The Khan Academy and the Introduction to AI course at Stanford University are two examples of innovative use of the internet to increase access to quality education and challenge traditional educational models. Khan Academy is centered around a library of short videos on (mostly) science and mathematics. The AI course from Peter Norvig and Sebastian Thrun at Stanford University attracted more than 58.000 students and 175 countries.
In this interesting 45’ video they discuss their experiences with online learning and how they see the future of education. George Siemens, a lecturer from Athabasca University and pioneer of open courses such as the LAK11 course, provides some thoughts on the video discussion on his blog.
Elements that stood out for me were:
They expect a (further) decoupling of the teaching and the accreditation. People will pay for rigorous assessment and subsequent accreditation, but they will have more options on how to prepare themselves. They may enroll into a formal course, learn from work experience or use Open Educational Resources (OER). This reminds me of the TOEFL test, which offers an internationally recognized accreditation for the level of English, but you can learn English in a variety of ways, not limited to the courses offered by the credentialing institute. This tendency will force institutions to rethink their roles and business models, as their oligopoly on education and accreditation will be challenged.
One-shot high-stake game
Online learning opens up opportunities and removes stigmas for non-traditional student groups. Many of the AI students and Khan Academy users are adults (as at the OU, btw). Online learning enables combining learning with other commitments of life. Also, online learning allows them revisiting concepts and asking questions that they might find embarrassing in a traditional classroom. According to Sal Khan, traditional learning often is a one-shot high-stake game. If you’re a bit too rebellious at 18 or have some personal problems, you may miss out on a degree with lifelong consequences. Online learning makes that people can always start pursuing a degree, even if they-re 80 (as are some participants at the AI course!)
Online learning permits more easily ‘flipping’ the classroom. Students watch lectures at home, then work on problem sets in class, where the teacher can assist them one on one. More importantly though, students can work at their own pace. Khan is convinced that most students want to learn, as long as it is adapted to their pace and needs.
Both the AI course and the Khan Academy are creating tremendous possibilities for learning analytics. The effect of small changes in content, learning experience or other motivating factors can be analysed or preference different explanations of a concept.

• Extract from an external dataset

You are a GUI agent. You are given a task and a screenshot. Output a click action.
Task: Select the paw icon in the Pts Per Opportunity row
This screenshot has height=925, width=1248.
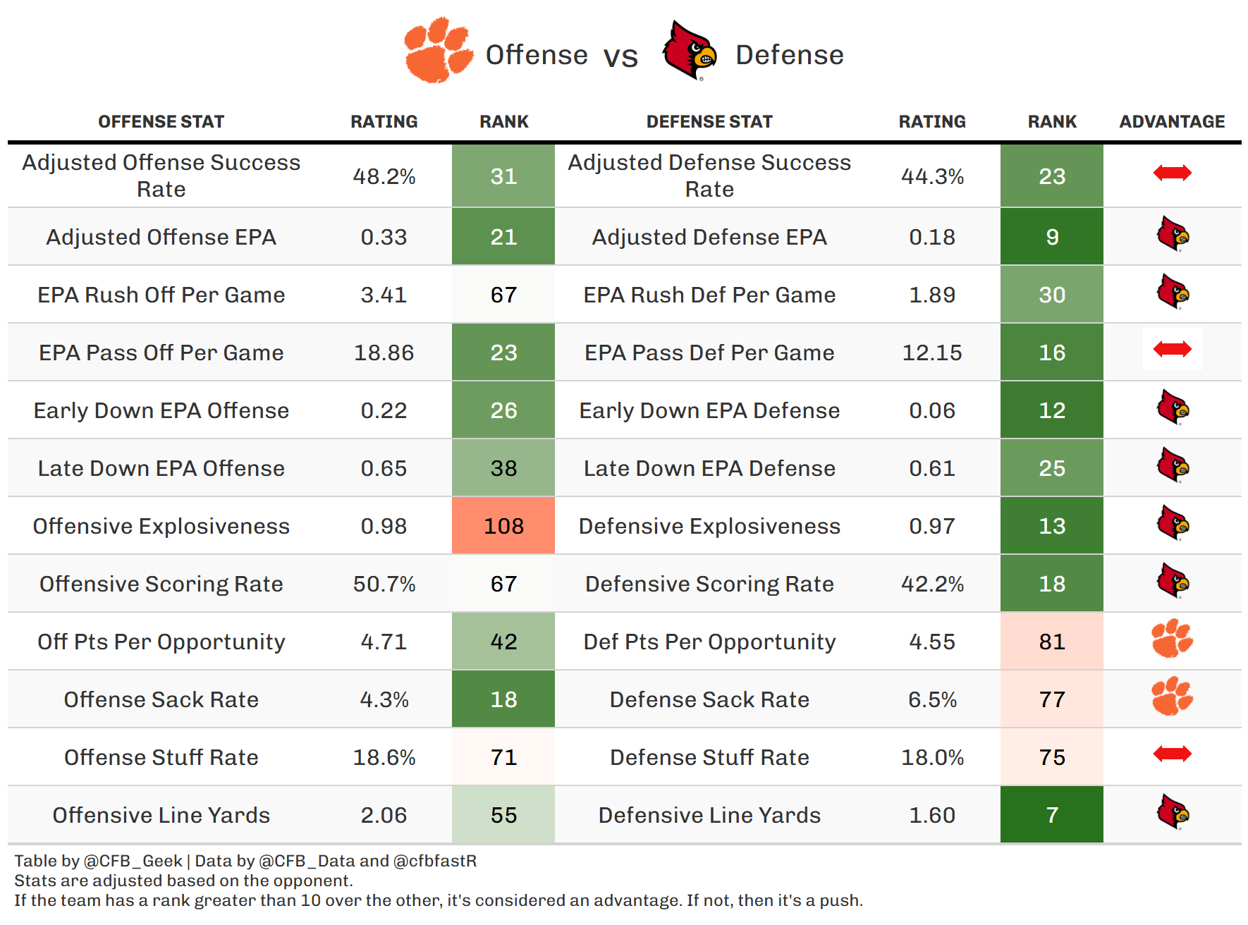point(1172,638)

I liked how Khan recalled the origins of Khan Academy and muses that the non-professional look-and-feel of the videos might actually be an important reason for their success. The videos feel like it’s their elder brother explaining a concept to them. Khan admits that if he would have received a million dollar grant to develop the videos, they would probably have looked like sleek McGraw-Hill videos with a polished voice-over. In Cambodia VVOB has developed 185 short science videos, in which science teacher trainers explain low-cost science experiments. In the programme we have given priority to quantity and content, rather than to production quality. It would be great if some teacher trainers could continue the work and make their own short videos, explaining concepts or experiments, just as Salman Khan has done for his cousin and is now doing for thousands of students.